If you created a bootable CD with the tool chain on it and then built the remaining packages onto a hardrive partition... would you consider that a distro...

All linuxes are just files installed in the right place (you hope) and programs run at the right time (you hope). It is only what files are installed and the scripts/executables that deal with package management, installation and act as a front end to some other software that are really any different between different distributions. The core of it all is the same.

FWIW, I am working on creating my own binary installable distro.

I have written my own package management system which is just a simple-ish shell script, a file format which contains package information and a directory where these files are stored.

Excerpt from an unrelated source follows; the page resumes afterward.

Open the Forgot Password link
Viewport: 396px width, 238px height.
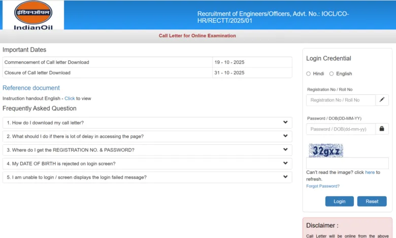coord(323,186)

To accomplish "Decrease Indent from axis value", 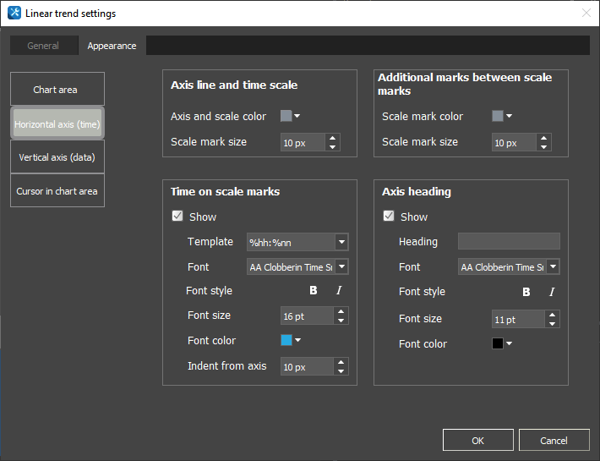I will click(x=341, y=371).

I have my own version of LFS using the most recent stable versions of source packages e.g. binutils 2.15, glibc 2.3.2 etc (still using GCC 3.3.3 but I am upgrading that to 3.4.1 in the test build I aim to do this week) etc which I build using ALFS.

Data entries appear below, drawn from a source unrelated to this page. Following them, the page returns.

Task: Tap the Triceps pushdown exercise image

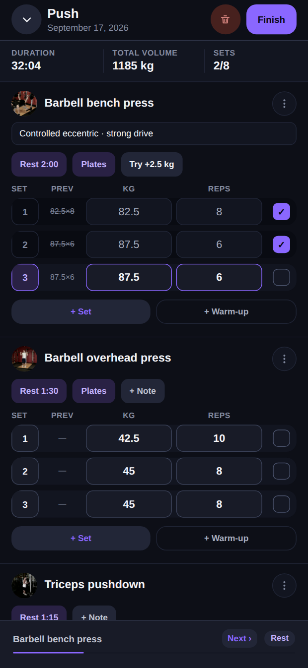Action: point(24,585)
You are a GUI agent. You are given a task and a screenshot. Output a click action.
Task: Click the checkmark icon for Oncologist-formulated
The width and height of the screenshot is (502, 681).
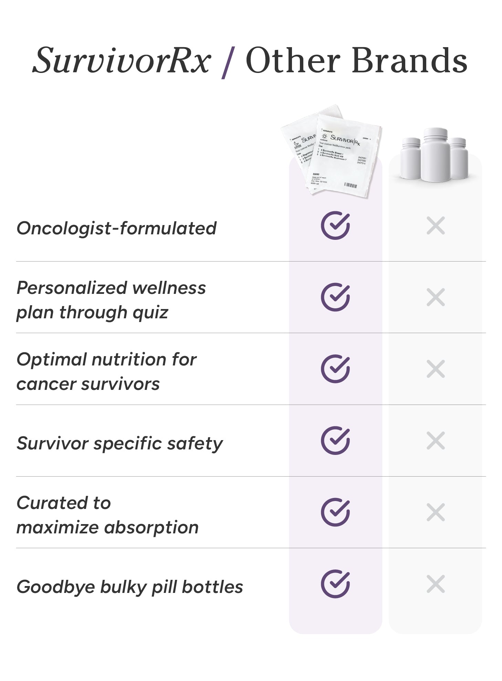coord(335,226)
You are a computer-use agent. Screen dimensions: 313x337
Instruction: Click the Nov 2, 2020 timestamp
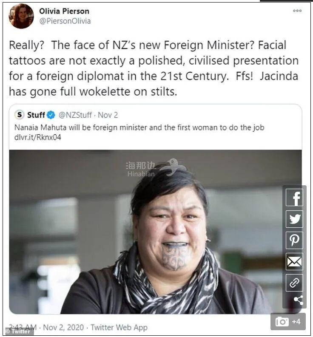click(63, 327)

I have just finished the AFLS XML for my own BLFS type affair which is based on a xfce4/rox GUI front end rather than the overly flabby gnome & kde.

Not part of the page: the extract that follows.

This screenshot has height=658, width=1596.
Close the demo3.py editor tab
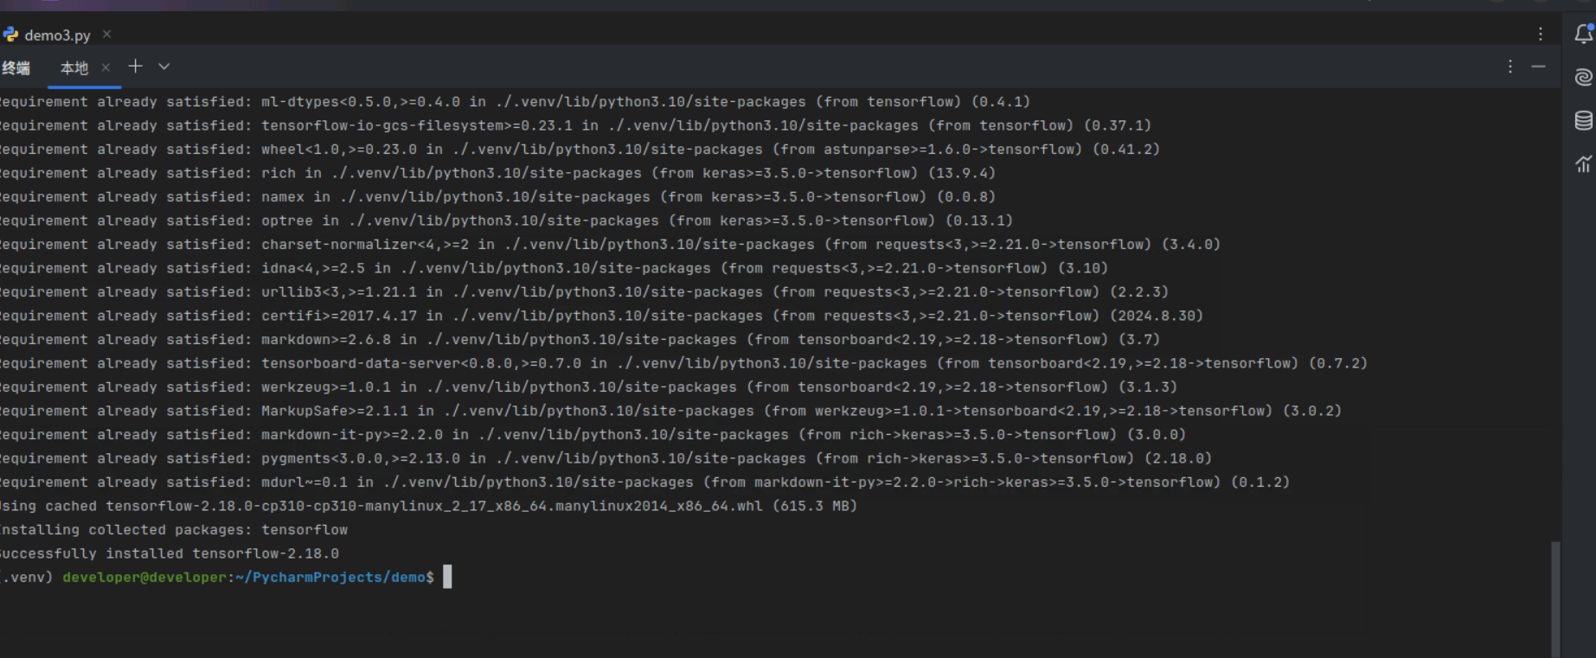click(106, 35)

I am working on automating the whole build so I can kick it off with ALFS, go away on holiday for the weekend (it takes about 12 hours to build LFS and I would guess about 15-20 hours for BLFS on my C2K) and have the packages waiting for me when I get back. The only stubling block on this so far is how to dynamically determine using some sort of 'intelligence' which files belong in in a which type package e.g. bin/progs, dev, libs etc. This should be possible, but I haven't had enough thinking time. If I was to settle for containing everything built from one source package in one binary package or have lists of files to work from during the build process it would be easy - I want 'intelligence' to cut down the work if I upgrade or add a package.

Then all I will have to do is create a bootable cd, a/some shell script/s to install it all and burn it to cd. All of which should be trivial.

Anyway... enough of my rambling... to answer decentpakistani, it is possible and it is not that hard. It is just time consuming. However, I have learned so much so far that the whole process has and will be very useful, so even if I never get around to finishing it, it will all have been worthwhile IMO - if only because I now know sed and awk pretty well.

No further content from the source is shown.